Geoffrey Cox—our plummy voiced Attorney General has described the now non-prorogued parliament as ‘dead.’ In other words, he finds himself beyond the grave, but in it. Perhaps he seeks to be disinterred. There are many times when being in parliament felt like death, which is to say when a government with a large majority gets on with relatively non-controversial legislation everybody just gets their head down, looking for career opportunities or perhaps finds time to pursue personal policy goals.
Then you have something like going to war cropping up. Then parliament comes alive, with packed chambers and heated debate-within limits of course. The anti-Iraq war opposition, given Tory support for the government was doomed to failure from day one. The debate was had with a foregone conclusion. Did that make parliament dead? Given what had happened on the streets outside the Palace of Westminster, the answer must be yes, parliament has its debates but the course of events as prescribed by the executive continues unabated.

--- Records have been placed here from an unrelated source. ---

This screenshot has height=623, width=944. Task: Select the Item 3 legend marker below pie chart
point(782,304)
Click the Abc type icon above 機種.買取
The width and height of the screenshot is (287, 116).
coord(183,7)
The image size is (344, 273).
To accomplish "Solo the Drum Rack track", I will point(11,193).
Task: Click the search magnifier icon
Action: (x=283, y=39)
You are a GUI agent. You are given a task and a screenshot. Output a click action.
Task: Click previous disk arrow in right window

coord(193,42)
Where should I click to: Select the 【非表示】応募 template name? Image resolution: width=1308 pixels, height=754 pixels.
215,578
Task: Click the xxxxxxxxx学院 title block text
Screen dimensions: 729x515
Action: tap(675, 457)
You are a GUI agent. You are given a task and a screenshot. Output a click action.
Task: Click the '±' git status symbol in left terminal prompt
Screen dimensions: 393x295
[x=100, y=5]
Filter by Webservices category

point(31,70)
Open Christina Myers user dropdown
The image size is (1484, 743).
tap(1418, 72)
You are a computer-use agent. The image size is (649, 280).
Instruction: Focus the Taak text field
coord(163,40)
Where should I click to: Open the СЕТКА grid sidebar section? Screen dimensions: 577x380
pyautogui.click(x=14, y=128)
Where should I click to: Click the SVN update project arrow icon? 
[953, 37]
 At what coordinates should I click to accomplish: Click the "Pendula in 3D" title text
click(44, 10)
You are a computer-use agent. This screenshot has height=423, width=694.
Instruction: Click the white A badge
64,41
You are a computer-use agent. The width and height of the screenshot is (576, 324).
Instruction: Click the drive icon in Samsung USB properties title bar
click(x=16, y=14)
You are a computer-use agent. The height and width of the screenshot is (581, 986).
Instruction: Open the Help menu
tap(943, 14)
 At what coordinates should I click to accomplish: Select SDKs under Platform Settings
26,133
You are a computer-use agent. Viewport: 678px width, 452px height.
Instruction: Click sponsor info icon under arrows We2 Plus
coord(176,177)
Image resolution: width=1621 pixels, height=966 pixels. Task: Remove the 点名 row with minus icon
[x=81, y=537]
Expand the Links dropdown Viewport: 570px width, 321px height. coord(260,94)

Now we seem to be in a different situation, which is the exact opposite. Cox, aware of a shift in power wants parliament to be dead. He doesn’t seem to understand that at its best parliament cannot be ruled, it has a need, a duty to be unruly. That’s the job it should perform. I can only hope that this whole period of the useless f*****g Brexit crisis invigorates our institutions of governance. They bloody need it. And the population at large hopefully may get a better grip on what democracy entails, rather than having simplistic notions of democracy as a tick box exercise in binary options.